Julio Guerra
Julio Guerra

Reputation: 5661

Unbuffered bidirectional data streaming with gRPC: how to get the size of the client-side buffer?

I am streaming data from a server to a client and I would like the server not to read and send more data than the client's buffer size.

Given:

service StreamService {
  rpc Stream(stream Buffer) returns (stream Buffer);
}

message Buffer {
  bytes data = 1;
}

My client's program basically looks like:

func ReadFromServer(stream StreamService_StreamClient, buf []byte) (n int, err error) {
  // I actually don't need more than len(buf)...
  // How could I send len(buf) while stream is bidirectional...?
  buffer, err := stream.Recv()
  if err != nil {
     return 0,  err
  }
  n = copy(buf, buffer.Data)
  // buf could also be smaller than buffer.Data...
  return n, nil
}

So how could I send len(buf) while the RPC's stream is bidirectional, i.e. the send direction is used by another independent stream of data? Note that I don't use client or server-side buffering to avoid loosing data when one of them is terminated (my data-source is an I/O).

Upvotes: 3

Views: 3815

Answers (2)

Vitaly Isaev
Vitaly Isaev

Reputation: 5815

I think there's no built-in solution for that. The use-case looks little bit weird: why server must care about client's state at all? If it really needs to, you should extend your bidirectional stream: the client must request byte slices of a particular size (according to the own buffer size and other factors).

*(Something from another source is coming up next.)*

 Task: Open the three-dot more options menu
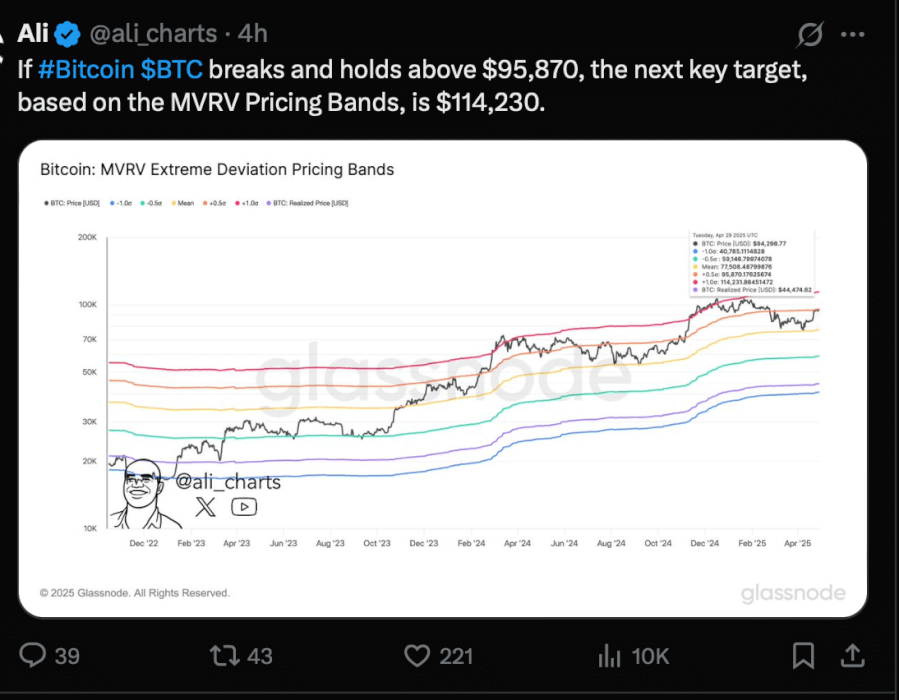[x=853, y=34]
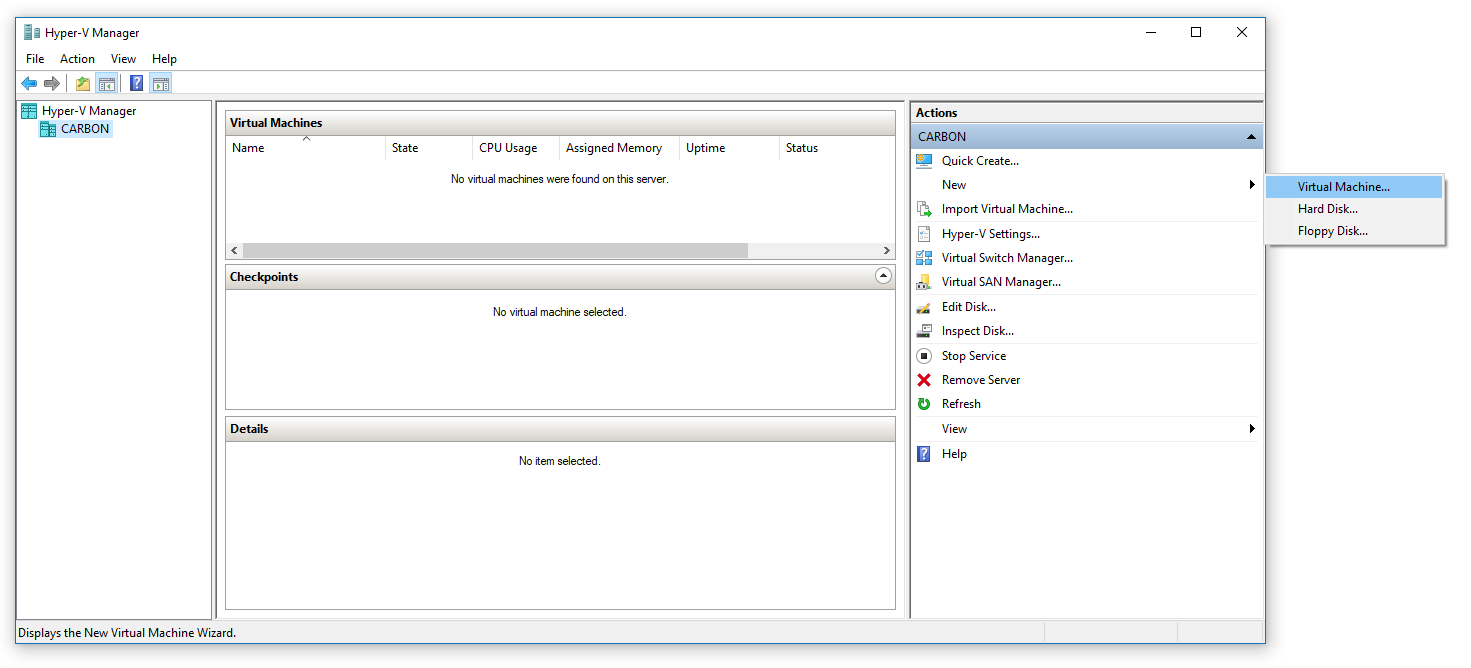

By the way, you may find useful message size limit settings GRPC client and server: https://godoc.org/google.golang.org/grpc#MaxMsgSize https://godoc.org/google.golang.org/grpc#WithMaxMsgSize

Upvotes: 0

Eric Anderson
Eric Anderson

Reputation: 26434

gRPC provides no mechanism for this. It only provides push-back when a sender needs to slow down. But there will still be buffering happening internally and that is not exposed because gRPC is message-based, not byte-based.

There's really only two options in your case:

  1. Server chunks responses arbitrarily. The client Recv()s when necessary and any extra is manually managed for later.
  2. The client sends a request asking for a precise amount to be returned, and then waits for the response.

Note that I don't use client or server-side buffering to avoid loosing data when one of them is terminated (my data-source is an I/O).

This isn't how it works. When you do a Send() there is no guarantee it is received when the call returns. When you do a Recv() there is no guarantee that the message was received after the recv call (it could have been received before the call). There is buffering going on, period.